Que penser et que faire ?
Ces incertitudes sont clairement de nature à amener de la nervosité sur les marchés financiers.
Mais il est toujours délicat d’interpréter les événements politiques « à chaud ». Après le vote du « Brexit » en 2016, les marchés ont été très chahutés avant un retour rapide au calme et une forte hausse de l’indice britannique (le FSTE 100). Plus récemment, on arrive à la même conclusion à la suite de l’élection de Georgia Meloni en Italie.
Avant les élections européennes, nous avions déjà des stratégies globalement prudentes.

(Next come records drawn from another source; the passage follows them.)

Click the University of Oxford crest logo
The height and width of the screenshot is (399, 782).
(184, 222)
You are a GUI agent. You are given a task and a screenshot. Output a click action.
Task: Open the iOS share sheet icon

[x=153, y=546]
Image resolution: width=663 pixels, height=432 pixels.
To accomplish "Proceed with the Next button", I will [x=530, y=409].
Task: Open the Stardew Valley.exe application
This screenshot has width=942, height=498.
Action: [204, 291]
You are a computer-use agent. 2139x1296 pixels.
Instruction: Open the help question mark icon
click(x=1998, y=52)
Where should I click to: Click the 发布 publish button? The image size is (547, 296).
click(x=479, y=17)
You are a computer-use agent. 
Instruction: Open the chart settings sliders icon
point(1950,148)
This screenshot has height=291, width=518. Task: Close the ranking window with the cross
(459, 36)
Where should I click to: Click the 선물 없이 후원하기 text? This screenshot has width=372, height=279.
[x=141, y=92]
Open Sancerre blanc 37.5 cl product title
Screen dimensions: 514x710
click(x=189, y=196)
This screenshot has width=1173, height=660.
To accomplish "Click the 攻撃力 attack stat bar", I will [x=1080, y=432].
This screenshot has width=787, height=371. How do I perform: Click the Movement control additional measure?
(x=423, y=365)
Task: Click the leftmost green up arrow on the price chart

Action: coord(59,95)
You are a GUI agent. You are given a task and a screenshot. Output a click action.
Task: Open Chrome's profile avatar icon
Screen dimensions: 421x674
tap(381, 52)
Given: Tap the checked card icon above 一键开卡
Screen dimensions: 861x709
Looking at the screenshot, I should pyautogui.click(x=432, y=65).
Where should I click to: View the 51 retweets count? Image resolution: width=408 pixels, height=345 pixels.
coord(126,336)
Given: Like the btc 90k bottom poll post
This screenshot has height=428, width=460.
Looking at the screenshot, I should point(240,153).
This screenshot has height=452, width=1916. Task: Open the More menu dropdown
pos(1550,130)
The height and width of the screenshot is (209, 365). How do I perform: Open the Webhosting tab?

Cette prudence est justifiée par des valorisations que nous jugeons élevées (notamment sur les marchés action), par un contexte politique et géopolitique instable au niveau mondial (et donc pas uniquement en France) et par de nombreuses incertitudes macroéconomiques. De plus, nous avons des positions très diversifiées d’un point de vue géographique avec notamment un accent fort sur les Etats-Unis. Ce dernier point est un élément structurel de notre gestion.